Sussistono gli estremi dell’indebito arricchimento del Comune per l’incasso dei canoni non
dovuti, oltre alla valutazione delle eventuali migliorie che siano state apportate al fondo
oggetto di contratto nullo, ai sensi dell’art. 17 della legge n. 203 del 1982 (che ovviamente
potrebbero essere state realizzate anche a vantaggio dell’affittuario ed in tal caso, ove
comprovate e monetizzate, dovrebbero essere decurtate dagli importi del canone che
l’Amministrazione è tenuta a restituire.
La giurisprudenza afferma che il contratto stipulato dal privato con la p.a., ma nullo per
difetto di forma scritta, non può essere considerato contrario al buon costume ai sensi
dell’art. 2035 c.c.; ne consegue che il privato, il quale abbia effettivamente eseguito la
propria prestazione, può utilmente agire nei confronti della p.a. con l’azione di indebito
arricchimento (Cass., sez. III, 02-09-1998, n. 8722. Contratti, 1999, 29, n. MUCIO).
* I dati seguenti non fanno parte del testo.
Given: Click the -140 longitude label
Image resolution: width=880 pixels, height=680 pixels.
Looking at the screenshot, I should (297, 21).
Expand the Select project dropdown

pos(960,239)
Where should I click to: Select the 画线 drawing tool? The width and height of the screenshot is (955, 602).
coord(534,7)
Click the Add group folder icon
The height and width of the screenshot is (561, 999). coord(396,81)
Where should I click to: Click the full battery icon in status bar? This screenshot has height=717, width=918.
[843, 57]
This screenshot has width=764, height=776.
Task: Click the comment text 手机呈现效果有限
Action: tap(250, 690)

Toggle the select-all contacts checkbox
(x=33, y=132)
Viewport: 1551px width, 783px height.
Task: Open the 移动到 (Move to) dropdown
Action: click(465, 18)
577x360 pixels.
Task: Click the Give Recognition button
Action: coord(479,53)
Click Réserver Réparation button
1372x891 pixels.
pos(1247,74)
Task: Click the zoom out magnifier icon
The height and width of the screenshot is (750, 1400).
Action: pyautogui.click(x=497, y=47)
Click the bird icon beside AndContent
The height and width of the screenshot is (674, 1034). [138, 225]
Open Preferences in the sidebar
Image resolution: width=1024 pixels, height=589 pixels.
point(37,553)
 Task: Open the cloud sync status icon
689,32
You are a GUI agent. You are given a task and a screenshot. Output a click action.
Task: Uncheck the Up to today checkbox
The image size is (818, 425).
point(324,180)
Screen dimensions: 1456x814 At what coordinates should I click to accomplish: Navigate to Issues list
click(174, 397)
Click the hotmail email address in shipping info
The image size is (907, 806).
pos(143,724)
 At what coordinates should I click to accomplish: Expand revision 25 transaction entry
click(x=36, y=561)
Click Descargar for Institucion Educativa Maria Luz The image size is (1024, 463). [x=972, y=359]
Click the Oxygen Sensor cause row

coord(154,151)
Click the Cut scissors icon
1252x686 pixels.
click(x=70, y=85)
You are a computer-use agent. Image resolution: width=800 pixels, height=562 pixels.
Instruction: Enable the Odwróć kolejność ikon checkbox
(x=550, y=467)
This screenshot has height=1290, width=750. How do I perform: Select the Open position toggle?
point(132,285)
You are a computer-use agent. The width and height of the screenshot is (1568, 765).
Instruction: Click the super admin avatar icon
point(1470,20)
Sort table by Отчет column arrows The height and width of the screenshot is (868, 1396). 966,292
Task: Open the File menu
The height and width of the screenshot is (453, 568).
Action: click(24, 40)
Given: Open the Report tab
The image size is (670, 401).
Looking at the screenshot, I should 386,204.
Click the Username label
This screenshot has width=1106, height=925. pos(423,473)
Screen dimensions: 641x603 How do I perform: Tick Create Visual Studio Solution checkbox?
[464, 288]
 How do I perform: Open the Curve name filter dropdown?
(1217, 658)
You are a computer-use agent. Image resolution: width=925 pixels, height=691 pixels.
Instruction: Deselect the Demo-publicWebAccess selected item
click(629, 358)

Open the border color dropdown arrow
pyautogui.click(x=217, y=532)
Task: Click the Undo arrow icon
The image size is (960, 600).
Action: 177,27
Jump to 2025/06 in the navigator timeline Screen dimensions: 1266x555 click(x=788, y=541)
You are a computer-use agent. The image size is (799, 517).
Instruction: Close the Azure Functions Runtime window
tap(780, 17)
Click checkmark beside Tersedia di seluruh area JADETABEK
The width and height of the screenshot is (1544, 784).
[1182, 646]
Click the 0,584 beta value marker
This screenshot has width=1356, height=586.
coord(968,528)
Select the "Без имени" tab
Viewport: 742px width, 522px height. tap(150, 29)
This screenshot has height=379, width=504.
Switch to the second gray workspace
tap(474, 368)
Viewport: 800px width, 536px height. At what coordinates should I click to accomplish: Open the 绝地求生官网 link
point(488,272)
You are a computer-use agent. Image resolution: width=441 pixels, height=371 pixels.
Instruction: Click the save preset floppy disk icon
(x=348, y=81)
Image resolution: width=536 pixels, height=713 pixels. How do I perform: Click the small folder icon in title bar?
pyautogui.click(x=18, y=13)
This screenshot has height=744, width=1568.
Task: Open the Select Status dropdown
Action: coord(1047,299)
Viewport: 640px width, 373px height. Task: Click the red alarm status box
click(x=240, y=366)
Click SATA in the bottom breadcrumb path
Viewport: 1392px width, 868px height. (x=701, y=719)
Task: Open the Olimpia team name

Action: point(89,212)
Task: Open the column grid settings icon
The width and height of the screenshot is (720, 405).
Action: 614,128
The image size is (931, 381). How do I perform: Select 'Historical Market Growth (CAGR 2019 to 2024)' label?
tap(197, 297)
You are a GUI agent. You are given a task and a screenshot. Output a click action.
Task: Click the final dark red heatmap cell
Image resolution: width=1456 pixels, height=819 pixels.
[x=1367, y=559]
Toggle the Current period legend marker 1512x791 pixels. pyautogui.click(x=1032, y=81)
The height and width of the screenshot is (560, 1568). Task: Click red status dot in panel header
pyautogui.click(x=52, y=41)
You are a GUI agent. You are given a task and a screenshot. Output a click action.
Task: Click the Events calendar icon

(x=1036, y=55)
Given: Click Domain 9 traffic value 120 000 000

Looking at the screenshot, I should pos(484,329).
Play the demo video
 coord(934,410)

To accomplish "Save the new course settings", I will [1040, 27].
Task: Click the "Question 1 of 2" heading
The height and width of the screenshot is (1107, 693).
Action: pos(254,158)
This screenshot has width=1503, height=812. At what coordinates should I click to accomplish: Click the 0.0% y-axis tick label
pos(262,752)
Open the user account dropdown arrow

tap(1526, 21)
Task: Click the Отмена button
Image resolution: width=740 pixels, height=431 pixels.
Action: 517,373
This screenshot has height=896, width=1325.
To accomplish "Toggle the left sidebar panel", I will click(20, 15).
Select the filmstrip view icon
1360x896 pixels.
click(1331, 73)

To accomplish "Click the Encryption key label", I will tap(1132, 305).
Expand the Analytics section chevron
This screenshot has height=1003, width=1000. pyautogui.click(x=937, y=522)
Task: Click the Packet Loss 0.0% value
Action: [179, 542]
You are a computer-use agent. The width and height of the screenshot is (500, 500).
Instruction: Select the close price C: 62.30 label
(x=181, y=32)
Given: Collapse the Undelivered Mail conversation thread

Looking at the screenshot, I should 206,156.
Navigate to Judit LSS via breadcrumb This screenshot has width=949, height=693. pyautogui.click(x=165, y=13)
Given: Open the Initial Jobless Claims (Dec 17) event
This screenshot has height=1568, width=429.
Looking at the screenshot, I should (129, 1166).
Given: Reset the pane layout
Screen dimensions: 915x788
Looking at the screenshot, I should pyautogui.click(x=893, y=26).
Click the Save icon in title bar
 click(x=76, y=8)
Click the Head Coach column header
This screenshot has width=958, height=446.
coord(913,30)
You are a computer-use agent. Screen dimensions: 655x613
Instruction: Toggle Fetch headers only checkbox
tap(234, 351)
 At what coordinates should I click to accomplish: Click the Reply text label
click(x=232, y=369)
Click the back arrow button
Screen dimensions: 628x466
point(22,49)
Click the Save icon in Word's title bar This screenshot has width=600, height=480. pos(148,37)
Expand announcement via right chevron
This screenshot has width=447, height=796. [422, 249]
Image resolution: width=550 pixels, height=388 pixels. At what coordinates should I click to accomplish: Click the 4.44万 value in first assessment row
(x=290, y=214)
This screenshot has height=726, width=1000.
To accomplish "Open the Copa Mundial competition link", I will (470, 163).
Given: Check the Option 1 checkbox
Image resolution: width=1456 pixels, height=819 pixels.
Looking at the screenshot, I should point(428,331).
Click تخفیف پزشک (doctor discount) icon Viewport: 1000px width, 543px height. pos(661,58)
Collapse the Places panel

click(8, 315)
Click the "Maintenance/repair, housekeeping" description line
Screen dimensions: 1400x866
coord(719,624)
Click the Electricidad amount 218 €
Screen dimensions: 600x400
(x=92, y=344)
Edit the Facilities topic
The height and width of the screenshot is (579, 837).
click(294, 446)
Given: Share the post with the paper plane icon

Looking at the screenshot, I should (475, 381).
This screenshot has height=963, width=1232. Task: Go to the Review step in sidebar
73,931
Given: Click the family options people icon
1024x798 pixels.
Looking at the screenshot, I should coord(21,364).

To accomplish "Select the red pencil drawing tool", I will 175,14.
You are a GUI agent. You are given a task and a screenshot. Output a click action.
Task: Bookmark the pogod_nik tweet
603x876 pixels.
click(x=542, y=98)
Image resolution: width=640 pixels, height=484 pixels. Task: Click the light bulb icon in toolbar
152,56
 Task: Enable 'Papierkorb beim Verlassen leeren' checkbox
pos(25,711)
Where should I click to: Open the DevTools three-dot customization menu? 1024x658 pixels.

Va anche detto che non mancano decisioni della giurisprudenza con le quali si dichiara
insussistente l’improponibilità dell’actio in rem verso per violazione di norme imperative
anche da parte del depauperato a conoscenza del motivo di nullità del contratto (Cass. 13
aprile 1995, n. 4269, RGE 1996, I, 451), posto che data la genericità e l’assolutezza della
norma dettata dall’art. 2041 c.c., fondata sull’esigenza del bonum et aequum nei rapporti
sociali – deve ragionevolmente ammettersi il principio che la predetta generale azione
spetti anche quando qualsiasi altra azione “per farsi indennizzare il pregiudizio subito”
manchi per effetto della nullità di un contratto stipulato contra legem (non ob turpem
causam) (Cass. 7 giugno 1957, n. 2104, GC 1957, 1193).
Il provvedimento di riassegnazione del bene da parte del Comune non risolve, nei termini
sopra esposti, la questione relativa ai rapporti pregressi, con riferimento ai quali il
Comune dovrebbe agire in via di autotutela (ricognitiva: accertamento della nullità;
possibilità di conversione; interessi pubblici da tutelare) al fine di assumere la
determinazione più opportuna per salvaguardare l’interesse pubblico.